> _DATASET EXTRACT_:
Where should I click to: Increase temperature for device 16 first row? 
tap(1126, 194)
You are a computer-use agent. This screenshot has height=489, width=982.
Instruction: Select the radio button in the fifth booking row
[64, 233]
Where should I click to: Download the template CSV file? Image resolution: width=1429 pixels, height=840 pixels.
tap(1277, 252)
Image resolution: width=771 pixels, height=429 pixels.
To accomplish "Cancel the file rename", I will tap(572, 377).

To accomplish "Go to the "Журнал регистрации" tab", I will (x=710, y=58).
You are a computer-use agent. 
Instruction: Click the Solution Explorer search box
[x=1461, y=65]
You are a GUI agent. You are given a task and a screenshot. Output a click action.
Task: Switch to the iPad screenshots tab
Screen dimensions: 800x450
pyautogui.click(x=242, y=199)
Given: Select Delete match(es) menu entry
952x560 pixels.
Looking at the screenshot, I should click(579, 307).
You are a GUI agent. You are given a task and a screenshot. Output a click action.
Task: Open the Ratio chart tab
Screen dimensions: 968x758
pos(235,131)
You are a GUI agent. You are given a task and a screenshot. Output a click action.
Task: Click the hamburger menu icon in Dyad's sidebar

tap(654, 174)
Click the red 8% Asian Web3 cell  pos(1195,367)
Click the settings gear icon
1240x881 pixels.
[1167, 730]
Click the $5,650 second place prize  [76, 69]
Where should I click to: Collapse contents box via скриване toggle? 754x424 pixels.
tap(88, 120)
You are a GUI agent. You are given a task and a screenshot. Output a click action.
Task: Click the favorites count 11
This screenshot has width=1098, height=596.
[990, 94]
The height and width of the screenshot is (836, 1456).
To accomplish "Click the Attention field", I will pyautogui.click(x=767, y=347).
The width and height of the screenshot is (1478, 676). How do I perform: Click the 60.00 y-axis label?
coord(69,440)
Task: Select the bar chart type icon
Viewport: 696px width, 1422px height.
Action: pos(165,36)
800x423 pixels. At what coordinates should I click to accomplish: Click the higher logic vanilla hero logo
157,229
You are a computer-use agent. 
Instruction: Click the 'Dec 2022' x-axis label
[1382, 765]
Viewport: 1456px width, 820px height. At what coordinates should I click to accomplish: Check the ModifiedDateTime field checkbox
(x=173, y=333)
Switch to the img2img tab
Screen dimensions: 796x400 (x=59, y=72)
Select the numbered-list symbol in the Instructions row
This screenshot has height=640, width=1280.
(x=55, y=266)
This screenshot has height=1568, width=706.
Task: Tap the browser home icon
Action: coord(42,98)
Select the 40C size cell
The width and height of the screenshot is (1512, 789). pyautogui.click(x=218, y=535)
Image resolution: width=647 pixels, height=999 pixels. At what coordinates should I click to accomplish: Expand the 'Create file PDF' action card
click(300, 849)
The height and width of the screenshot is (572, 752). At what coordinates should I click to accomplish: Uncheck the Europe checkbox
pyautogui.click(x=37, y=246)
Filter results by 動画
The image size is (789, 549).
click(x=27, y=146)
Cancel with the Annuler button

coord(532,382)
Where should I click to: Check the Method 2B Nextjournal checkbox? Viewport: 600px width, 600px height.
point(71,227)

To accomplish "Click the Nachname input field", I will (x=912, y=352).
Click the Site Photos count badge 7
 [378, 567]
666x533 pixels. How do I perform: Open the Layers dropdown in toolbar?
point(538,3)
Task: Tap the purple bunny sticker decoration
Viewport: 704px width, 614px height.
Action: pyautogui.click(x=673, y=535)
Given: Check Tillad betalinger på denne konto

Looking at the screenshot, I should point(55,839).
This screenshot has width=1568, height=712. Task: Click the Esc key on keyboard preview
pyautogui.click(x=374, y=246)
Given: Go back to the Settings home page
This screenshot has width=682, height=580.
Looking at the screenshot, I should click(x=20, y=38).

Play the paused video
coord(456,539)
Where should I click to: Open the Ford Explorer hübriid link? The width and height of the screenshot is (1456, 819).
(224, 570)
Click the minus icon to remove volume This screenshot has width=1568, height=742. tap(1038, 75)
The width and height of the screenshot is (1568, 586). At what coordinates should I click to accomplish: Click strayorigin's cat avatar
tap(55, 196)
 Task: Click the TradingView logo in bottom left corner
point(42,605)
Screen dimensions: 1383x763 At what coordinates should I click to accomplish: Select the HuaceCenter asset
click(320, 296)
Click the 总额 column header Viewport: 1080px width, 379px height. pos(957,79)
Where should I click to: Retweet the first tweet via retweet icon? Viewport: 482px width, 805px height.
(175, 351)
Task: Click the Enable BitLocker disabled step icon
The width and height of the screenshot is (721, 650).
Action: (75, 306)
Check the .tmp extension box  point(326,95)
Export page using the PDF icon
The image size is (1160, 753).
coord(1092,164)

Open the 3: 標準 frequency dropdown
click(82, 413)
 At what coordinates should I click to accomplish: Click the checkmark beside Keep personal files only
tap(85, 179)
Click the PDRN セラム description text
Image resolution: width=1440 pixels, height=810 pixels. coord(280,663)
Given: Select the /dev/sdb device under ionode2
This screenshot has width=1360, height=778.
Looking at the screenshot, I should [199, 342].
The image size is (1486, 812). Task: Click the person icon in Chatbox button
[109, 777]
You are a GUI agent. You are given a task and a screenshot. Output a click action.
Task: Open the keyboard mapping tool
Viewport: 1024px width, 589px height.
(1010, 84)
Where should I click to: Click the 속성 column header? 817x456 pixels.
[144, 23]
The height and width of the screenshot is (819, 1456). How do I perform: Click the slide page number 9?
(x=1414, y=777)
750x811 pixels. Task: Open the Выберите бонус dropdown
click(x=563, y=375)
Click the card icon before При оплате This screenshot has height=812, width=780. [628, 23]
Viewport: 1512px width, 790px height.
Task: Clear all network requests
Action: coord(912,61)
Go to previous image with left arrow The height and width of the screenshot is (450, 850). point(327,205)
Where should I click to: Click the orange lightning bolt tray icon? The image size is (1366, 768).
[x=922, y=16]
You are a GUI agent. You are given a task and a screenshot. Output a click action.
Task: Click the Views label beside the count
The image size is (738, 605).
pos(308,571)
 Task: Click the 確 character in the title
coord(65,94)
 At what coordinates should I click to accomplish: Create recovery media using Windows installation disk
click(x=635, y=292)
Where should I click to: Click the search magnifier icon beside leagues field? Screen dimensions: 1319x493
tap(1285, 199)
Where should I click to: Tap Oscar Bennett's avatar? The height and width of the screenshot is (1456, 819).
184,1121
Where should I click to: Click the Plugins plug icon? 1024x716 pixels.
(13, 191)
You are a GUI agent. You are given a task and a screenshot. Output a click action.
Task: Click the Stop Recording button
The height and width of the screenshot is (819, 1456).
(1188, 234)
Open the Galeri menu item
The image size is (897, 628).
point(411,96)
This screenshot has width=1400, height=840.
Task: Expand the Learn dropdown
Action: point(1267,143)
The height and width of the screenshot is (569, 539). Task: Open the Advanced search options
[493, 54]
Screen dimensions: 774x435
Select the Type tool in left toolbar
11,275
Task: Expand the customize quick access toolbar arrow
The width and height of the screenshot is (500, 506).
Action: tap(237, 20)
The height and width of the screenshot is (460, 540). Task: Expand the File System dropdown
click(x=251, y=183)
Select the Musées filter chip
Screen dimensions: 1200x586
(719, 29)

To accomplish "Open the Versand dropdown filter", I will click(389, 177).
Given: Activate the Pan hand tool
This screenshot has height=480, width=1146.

> _DIRECTION_: Report every line of the records above that contains the word "page", copying each one in full.

> _SOLUTION FOR THIS PROBLEM_:
Given: Go back to the Settings home page
Export page using the PDF icon
The height and width of the screenshot is (819, 1456). How do I perform: Click the slide page number 9?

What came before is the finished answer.